Suddenly, in the dead of the night, loud voices alarmed them. Thor grasped his hammer, and stood in the doorway, prepared for fight. His companions within ran hither and thither, in their terror, seeking some outlet in that rude hall: they found a little closet at last, and took refuge there. Neither had Thor any battle; for lo! in the morning it turned out that the noise had been only the snoring of a certain enormous, but peaceable, giant—the giant Skrymir, who lay peaceably sleeping near by; and this, that they took for a house, was merely his glove thrown aside there: the door was the glove-wrist; the little closet they had fled into was the thumb! Such a glove! I remark, too, that it had not fingers, as ours have, but only a thumb, and the rest undivided—a most ancient rustic glove!
Skrymir now carried their portmanteau all day; Thor, however, who had his suspicions, did not like the ways of Skrymir, and determined at night to put an end to him as he slept. Raising his hammer, he struck down into the giant's face a right thunderbolt blow, of force to rend rocks. The giant merely awoke, rubbed his cheek, and said, "Did a leaf fall?"
Again Thor struck, as soon as Skrymir again slept, a better blow than before; but the giant only murmured, "Was that a grain of sand!" Thor's third stroke was with both his hands (the "knuckles white," I suppose), and it seemed to cut deep into Skrymir's visage; but he merely checked his snore, and remarked, "There must be sparrows roosting in this tree, I think."
At the gate of Utgard—a place so high, that you had to strain your neck bending back to see the top of it—Skrymir went his way.

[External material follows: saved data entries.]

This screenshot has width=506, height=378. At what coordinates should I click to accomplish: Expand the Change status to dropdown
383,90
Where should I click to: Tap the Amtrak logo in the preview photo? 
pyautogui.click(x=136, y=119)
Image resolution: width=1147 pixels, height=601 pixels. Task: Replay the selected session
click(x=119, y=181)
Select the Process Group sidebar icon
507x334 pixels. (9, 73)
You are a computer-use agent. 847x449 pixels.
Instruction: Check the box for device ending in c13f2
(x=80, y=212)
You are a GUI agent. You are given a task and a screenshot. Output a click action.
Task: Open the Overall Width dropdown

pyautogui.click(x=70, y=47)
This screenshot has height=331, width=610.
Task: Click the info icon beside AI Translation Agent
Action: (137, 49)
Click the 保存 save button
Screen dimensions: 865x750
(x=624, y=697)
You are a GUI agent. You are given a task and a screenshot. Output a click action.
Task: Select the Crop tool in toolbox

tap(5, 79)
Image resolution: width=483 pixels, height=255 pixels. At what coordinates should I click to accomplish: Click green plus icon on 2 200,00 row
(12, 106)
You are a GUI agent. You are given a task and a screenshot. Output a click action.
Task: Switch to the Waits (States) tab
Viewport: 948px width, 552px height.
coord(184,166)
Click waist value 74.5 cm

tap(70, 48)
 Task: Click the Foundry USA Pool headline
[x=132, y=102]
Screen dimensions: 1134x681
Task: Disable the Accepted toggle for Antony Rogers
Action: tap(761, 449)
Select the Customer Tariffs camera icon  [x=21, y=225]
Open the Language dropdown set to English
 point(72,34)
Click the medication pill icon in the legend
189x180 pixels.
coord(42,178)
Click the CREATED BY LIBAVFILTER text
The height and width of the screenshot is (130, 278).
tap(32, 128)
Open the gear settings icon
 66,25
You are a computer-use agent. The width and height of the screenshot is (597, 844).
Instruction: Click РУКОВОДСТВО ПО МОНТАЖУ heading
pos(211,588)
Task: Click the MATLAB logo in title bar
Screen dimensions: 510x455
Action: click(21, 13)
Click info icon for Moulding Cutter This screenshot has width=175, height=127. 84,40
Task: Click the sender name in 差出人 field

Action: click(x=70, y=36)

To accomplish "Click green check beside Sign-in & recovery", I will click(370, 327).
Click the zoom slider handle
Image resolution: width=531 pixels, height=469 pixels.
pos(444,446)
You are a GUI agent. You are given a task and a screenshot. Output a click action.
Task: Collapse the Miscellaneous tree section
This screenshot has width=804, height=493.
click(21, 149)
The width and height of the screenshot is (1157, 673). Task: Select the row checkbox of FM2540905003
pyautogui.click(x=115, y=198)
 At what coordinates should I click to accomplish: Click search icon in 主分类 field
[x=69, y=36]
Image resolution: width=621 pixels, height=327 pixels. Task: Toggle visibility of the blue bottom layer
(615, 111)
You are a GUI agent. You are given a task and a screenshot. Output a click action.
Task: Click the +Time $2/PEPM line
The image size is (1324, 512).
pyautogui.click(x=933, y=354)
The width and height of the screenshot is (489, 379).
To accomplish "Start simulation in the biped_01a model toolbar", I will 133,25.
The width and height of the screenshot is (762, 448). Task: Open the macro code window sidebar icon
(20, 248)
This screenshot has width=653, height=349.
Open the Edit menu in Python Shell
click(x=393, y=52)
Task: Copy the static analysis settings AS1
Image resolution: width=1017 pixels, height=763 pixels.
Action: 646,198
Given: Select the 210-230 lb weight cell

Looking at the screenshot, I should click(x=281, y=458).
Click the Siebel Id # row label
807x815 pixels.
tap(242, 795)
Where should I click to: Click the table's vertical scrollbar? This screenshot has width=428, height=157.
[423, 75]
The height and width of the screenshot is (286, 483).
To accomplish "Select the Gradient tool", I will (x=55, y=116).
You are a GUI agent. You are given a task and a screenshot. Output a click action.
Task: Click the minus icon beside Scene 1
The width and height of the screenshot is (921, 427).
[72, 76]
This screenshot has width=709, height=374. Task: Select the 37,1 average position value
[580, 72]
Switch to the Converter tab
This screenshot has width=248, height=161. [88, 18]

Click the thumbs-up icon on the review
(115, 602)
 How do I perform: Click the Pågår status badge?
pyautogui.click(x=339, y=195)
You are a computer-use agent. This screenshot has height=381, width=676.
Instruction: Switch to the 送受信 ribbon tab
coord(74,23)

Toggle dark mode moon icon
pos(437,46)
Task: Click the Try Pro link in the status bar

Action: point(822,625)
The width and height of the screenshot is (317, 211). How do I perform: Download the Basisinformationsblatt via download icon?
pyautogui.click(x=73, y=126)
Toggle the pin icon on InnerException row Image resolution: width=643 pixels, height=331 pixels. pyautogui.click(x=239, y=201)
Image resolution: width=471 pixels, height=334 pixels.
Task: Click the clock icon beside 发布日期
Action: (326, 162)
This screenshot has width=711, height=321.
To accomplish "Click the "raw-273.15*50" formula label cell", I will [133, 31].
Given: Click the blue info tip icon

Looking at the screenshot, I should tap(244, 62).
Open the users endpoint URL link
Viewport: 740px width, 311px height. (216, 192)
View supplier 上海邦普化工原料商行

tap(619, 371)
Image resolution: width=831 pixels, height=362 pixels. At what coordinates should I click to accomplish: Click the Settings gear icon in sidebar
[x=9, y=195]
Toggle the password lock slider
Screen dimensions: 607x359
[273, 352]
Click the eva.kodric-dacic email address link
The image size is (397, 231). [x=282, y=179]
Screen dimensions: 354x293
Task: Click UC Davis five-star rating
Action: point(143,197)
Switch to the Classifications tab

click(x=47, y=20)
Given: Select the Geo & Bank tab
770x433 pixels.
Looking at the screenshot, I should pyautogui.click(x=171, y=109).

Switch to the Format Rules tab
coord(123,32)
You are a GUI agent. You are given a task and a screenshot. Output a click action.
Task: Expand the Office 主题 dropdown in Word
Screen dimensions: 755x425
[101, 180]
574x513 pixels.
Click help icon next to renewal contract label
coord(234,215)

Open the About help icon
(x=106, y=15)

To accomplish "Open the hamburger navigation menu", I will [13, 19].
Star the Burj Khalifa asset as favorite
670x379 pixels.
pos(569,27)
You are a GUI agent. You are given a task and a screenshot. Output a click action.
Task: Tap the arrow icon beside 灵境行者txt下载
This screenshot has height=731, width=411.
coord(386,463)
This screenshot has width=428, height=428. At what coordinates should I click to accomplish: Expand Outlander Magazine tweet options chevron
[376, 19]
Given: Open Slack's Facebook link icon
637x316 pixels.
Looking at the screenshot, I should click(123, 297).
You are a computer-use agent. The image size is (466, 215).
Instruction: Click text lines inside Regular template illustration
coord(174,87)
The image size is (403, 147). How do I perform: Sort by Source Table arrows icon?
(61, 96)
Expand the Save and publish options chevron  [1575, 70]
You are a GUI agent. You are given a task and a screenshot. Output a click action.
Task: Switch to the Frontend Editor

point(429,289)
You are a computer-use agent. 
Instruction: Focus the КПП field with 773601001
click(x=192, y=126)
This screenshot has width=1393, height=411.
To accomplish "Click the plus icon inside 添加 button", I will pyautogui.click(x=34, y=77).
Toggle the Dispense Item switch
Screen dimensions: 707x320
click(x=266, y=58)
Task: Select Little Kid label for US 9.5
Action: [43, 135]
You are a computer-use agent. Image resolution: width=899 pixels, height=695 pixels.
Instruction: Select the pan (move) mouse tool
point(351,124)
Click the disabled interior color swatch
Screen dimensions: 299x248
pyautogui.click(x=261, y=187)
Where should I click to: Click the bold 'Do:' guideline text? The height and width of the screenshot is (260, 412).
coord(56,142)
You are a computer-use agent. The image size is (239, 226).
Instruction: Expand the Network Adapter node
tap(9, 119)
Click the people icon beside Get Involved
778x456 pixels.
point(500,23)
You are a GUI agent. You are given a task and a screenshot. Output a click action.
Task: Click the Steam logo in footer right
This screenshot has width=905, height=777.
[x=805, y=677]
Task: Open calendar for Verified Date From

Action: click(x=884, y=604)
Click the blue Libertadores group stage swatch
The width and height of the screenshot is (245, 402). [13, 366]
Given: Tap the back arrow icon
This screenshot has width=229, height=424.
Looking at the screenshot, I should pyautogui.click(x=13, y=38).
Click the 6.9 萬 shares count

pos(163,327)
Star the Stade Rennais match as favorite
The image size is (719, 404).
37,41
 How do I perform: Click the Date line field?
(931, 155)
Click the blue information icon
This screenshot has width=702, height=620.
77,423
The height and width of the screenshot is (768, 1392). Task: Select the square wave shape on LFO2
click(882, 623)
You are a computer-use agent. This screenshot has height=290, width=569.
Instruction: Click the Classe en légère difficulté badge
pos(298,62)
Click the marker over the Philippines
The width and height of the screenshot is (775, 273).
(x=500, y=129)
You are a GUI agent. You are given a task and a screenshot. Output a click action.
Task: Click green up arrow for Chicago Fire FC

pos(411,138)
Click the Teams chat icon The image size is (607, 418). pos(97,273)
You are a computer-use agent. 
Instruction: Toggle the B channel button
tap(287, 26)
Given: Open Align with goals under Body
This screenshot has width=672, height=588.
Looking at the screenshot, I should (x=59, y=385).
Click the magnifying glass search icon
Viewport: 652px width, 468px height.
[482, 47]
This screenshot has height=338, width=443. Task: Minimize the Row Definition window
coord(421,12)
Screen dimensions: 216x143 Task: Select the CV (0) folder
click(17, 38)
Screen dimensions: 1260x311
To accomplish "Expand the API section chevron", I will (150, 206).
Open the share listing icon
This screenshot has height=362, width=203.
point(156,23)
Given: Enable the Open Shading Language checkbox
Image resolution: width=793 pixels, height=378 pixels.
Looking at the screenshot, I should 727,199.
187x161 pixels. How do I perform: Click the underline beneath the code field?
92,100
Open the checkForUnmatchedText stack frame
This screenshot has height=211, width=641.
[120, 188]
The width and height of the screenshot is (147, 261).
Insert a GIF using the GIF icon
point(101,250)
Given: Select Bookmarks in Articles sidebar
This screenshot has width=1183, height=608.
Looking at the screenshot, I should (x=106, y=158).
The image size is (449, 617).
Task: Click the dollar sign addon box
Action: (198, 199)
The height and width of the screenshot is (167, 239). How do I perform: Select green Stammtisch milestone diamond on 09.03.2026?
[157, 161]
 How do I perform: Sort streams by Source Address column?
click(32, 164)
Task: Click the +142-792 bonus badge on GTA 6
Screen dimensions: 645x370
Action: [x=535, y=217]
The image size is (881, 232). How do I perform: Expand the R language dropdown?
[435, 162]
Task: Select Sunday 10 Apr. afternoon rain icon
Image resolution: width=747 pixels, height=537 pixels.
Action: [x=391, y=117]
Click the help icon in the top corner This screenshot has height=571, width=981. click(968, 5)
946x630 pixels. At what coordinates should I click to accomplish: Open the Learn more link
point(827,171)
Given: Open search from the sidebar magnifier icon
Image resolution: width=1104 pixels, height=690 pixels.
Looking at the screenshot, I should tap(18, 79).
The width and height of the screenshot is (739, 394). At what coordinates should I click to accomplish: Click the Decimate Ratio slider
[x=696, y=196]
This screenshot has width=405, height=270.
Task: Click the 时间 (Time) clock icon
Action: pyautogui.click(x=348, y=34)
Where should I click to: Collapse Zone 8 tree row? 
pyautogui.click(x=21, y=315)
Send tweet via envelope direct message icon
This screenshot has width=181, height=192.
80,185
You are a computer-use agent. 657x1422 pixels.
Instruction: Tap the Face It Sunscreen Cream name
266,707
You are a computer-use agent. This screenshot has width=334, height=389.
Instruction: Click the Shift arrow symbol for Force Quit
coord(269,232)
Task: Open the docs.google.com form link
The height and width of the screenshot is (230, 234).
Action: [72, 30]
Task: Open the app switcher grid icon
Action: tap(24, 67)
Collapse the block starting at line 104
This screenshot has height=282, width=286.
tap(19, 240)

Thor and his companions were admitted, and invited to take a share in the games going on. To Thor, for his part, they handed a drinking-horn; it was a common feat, they told him, to drink this dry at one draught. Long and fiercely, three times over, Thor drank, but made hardly any impression. He was a weak child, they told him; could he lift that cat he saw there?
Small as the feat seemed, Thor, with his whole godlike strength, could not: he bent up the creature's back, could not raise its feet off the ground—could at the utmost raise one foot. "Why, you are no man," said the Utgard people; "there is an old woman that will wrestle you." Thor, heartily ashamed, seized this haggard old woman, but could not throw her.
And now, on their quitting Utgard—the chief Jotun, escorting them politely a little way, said to Thor—"You are beaten, then; yet, be not so much ashamed: there was deception of appearance in it. That horn you tried to drink was the sea; you did make it ebb: but who could drink that, the bottomless? The cat you would have lifted—why, that is the Midgard Snake, the Great World Serpent—which, tail in mouth, girds and keeps up the whole created world. Had you torn that up, the world must have rushed to ruin. As for the old woman, she was Time, Old Age, Duration: with her what can wrestle? No man, nor no god, with her. Gods or men, she prevails over all! And then, those three strokes you struck—look at these valleys—your three strokes made these."
Thor looked at his attendant Jotun—it was Skrymir. It was, say old critics, the old chaotic rocky earth in person, and that glove house was some earth cavern! But Skrymir had vanished. Utgard, with its sky-high gates, when Thor raised his hammer to smite them, had gone to air—only the giant's voice was heard mocking; "Better come no more to Jotunheim!"
Carlyle.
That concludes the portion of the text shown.